LOOP Presents: Soundies! is an cinematic jukebox of rare musical films from the origins of sound on film until it's decline with Scopitone technology. The film series is in connection with the Berkeley Underground Film Society at The Tannery in Berkeley, CA. A musical Kaleidoscope of film shorts, this program highlights the earliest examples of sound on film until it's decline.
Added to the calendar on Wednesday Dec 18th, 2013 2:36 PM
In 1919 and 1920,the Phonofilm system, which recorded synchronized sound directly onto film, was used to record vaudeville acts, musical numbers, political speeches, and opera singers. The quality of Phonofilm was poor at first, improved somewhat in later years,
but was never able to match the fidelity of sound-on-disc systems such as Vitaphone, or later sound-on-film systems such as RCA Photophone or Fox Movietone. In 1928, the sound-on-film process RCA Photophone was adopted by newly created studio RKO Radio Pictures and by Paramount Pictures.

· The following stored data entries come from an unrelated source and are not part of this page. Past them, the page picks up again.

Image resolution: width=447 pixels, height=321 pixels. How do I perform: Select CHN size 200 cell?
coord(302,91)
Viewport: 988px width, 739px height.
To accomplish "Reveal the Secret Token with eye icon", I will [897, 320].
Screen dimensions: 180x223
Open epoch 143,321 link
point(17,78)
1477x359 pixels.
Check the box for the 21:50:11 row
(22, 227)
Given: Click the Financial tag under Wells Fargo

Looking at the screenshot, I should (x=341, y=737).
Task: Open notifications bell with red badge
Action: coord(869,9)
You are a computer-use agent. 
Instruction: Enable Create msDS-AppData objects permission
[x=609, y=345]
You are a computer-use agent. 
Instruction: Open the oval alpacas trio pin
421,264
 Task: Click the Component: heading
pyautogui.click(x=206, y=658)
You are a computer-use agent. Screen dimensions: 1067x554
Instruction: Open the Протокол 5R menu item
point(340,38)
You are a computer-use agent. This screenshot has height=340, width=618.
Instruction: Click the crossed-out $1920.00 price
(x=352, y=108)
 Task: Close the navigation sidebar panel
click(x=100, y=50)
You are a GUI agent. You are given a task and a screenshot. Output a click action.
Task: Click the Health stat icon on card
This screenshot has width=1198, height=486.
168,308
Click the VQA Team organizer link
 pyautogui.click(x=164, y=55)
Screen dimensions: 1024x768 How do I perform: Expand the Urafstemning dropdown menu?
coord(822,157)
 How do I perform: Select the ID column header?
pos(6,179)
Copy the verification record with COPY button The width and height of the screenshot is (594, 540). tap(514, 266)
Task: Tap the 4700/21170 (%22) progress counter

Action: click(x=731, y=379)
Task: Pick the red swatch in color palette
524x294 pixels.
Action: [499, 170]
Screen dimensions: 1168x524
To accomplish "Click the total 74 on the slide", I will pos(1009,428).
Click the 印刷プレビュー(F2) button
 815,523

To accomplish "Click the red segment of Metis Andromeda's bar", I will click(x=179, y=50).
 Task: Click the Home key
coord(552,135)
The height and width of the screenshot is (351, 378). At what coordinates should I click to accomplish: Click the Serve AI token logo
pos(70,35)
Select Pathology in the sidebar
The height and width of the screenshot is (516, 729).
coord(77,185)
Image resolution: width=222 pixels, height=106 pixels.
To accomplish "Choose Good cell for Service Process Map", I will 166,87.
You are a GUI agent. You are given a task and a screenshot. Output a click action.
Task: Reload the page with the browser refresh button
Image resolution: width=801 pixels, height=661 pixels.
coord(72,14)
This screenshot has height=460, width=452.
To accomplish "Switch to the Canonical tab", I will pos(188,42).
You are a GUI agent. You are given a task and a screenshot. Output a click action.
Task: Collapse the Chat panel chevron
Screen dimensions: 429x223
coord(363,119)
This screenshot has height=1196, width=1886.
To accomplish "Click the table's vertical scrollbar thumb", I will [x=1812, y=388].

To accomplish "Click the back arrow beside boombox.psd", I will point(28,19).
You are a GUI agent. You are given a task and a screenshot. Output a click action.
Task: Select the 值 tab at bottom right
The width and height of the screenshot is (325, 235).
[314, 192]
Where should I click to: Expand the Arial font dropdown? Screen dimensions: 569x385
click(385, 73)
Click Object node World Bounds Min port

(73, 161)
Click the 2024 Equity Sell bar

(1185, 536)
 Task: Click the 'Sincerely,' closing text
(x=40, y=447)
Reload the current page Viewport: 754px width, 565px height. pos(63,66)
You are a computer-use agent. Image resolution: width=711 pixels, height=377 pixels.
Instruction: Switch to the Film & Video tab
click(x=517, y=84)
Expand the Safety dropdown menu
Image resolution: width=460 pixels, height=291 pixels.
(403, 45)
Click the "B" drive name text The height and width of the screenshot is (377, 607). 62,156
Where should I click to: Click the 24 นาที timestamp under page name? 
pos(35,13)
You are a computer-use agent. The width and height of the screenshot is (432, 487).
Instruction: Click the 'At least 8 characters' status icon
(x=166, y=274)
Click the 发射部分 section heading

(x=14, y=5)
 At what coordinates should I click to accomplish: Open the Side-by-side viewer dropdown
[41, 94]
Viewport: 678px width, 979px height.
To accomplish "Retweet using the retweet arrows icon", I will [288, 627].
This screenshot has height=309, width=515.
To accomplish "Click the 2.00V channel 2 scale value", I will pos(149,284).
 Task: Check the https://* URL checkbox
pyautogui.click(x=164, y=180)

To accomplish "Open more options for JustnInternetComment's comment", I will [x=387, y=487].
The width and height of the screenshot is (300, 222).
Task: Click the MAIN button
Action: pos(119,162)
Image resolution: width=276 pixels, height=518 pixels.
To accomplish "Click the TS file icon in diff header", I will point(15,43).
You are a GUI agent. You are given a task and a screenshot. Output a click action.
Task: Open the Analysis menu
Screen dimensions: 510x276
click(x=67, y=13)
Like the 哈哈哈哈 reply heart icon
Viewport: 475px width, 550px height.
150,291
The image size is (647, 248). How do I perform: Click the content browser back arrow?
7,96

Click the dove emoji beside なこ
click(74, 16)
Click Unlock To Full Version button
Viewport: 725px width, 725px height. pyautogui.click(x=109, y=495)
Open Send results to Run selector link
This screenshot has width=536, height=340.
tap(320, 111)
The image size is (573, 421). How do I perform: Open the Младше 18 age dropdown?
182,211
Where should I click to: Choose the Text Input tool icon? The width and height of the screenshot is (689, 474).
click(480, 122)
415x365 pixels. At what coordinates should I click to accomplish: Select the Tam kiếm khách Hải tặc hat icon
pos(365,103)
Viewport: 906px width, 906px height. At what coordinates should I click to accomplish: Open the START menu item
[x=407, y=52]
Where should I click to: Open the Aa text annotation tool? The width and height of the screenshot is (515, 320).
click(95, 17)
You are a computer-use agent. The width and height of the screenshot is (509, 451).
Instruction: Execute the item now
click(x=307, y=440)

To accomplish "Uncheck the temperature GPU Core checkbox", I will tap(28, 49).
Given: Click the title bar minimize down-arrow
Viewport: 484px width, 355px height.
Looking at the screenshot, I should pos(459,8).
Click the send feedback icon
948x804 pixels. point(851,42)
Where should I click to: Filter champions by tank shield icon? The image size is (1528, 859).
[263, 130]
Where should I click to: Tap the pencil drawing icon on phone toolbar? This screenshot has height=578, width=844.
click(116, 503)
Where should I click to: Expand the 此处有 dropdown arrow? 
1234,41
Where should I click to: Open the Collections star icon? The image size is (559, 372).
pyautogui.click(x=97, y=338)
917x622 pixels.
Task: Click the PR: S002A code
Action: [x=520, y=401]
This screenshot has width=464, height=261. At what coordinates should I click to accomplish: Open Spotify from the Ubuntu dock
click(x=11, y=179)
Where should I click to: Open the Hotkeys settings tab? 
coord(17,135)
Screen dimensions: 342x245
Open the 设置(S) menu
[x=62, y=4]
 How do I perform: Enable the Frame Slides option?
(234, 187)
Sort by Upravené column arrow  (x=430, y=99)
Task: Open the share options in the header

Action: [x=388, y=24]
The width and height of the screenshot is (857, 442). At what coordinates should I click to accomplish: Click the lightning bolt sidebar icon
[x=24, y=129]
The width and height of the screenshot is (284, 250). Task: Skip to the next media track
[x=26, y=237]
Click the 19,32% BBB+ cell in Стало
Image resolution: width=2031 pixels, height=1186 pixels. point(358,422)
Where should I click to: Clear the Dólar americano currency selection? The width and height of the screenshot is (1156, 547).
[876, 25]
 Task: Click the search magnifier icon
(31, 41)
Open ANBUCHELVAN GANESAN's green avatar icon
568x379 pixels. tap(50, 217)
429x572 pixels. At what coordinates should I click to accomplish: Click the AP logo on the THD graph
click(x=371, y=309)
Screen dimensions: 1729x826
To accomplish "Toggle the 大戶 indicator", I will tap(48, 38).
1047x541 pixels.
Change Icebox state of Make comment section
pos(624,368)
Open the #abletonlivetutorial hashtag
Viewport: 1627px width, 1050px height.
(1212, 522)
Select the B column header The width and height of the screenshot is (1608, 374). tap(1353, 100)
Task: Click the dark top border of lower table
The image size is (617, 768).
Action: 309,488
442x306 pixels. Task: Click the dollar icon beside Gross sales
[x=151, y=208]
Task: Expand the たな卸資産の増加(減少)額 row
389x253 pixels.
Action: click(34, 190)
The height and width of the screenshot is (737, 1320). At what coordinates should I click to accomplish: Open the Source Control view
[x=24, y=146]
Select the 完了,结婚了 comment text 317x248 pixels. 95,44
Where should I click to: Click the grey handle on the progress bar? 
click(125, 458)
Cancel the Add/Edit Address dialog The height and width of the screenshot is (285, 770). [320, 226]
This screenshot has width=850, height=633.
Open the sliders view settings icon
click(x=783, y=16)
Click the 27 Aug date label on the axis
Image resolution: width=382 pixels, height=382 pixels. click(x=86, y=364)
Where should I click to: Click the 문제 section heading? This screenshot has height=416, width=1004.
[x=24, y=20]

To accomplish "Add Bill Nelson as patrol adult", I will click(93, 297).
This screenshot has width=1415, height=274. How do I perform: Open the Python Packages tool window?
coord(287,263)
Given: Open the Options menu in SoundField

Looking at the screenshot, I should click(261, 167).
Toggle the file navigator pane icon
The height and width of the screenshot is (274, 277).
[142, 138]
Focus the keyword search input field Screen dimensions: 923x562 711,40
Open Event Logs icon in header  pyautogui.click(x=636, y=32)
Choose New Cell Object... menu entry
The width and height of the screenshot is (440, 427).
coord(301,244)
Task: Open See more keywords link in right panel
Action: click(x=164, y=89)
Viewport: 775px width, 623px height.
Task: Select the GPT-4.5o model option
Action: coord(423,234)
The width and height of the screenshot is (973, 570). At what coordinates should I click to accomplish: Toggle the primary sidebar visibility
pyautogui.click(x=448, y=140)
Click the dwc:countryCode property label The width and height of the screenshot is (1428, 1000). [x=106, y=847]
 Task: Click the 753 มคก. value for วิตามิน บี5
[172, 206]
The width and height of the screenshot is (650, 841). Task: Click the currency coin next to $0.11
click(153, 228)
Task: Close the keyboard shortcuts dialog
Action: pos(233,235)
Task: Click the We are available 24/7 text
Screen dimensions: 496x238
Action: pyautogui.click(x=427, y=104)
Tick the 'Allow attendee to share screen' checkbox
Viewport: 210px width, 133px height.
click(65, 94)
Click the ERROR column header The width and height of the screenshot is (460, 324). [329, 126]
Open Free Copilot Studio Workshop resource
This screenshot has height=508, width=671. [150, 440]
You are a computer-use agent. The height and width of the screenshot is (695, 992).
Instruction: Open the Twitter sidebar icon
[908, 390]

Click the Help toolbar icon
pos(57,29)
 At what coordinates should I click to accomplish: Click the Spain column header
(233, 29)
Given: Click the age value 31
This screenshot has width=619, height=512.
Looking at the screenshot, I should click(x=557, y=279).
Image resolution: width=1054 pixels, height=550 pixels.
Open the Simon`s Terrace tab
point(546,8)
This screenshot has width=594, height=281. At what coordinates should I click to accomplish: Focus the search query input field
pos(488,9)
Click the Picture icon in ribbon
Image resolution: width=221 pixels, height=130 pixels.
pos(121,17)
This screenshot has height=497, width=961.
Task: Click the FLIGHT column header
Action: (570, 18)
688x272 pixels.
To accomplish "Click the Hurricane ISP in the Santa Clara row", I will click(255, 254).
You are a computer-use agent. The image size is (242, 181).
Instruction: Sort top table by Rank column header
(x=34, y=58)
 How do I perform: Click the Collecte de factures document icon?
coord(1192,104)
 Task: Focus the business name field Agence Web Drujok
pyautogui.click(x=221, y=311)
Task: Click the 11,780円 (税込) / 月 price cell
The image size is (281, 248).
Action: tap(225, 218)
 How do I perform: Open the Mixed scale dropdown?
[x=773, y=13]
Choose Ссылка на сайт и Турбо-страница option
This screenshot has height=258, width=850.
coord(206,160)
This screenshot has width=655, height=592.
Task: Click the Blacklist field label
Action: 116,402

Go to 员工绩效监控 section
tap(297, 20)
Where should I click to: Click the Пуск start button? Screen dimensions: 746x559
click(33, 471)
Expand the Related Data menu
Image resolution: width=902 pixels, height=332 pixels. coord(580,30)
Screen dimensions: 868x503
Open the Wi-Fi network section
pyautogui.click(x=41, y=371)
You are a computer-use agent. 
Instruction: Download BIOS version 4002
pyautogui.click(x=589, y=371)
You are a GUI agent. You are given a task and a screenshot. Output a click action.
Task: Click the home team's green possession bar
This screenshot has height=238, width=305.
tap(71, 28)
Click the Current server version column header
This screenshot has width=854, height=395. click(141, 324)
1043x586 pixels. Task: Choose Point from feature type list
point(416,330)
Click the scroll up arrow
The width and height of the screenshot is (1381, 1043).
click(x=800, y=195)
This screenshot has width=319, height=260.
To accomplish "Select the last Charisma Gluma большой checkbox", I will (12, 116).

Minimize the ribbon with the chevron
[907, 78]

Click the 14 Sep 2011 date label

Soundies were three-minute musical films, produced in New York City, Chicago, and Hollywood, between 1940 and 1946, often including short dance sequences, similar to later music videos. Scopitone is a type of jukebox featuring a 16 mm film component. Scopitone films were a forerunner of music videos. The Italian Cinebox/Colorama and Color-Sonics were competing, lesser-known technologies of the time.